• PROMPT
Down to the last line, reproduce the data that follows, but skip the pictures.

• EXTRACTED RECORDS
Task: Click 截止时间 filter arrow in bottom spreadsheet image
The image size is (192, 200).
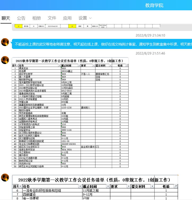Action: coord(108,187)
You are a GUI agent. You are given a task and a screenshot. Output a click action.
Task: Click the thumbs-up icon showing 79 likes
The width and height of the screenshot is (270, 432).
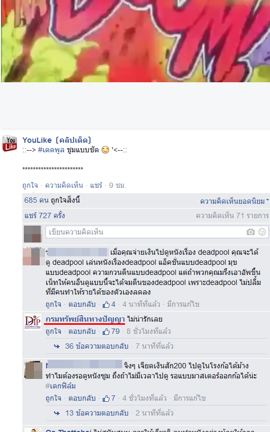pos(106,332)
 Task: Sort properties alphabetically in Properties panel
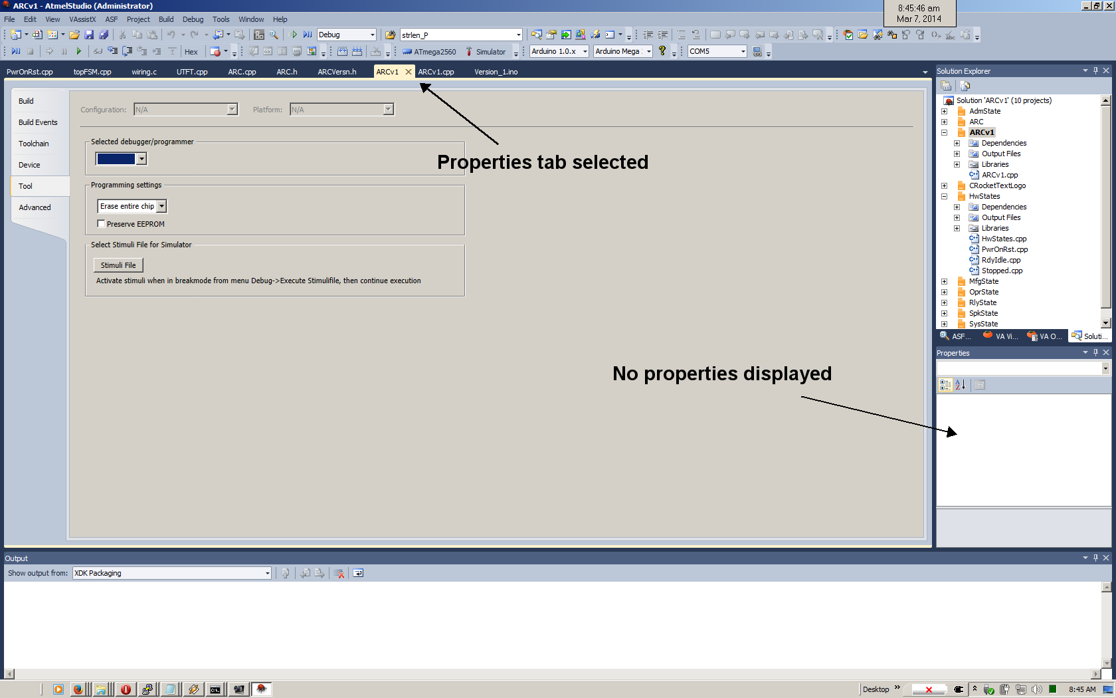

• RESPONSE AREA
Task: Click 截止时间 filter arrow in bottom spreadsheet image
The image size is (192, 200).
Action: coord(108,187)
You are a GUI agent. You are given a task and a screenshot. Output a click action.
Task: Click the thumbs-up icon showing 79 likes
The width and height of the screenshot is (270, 432).
pos(106,332)
 Task: Sort properties alphabetically in Properties panel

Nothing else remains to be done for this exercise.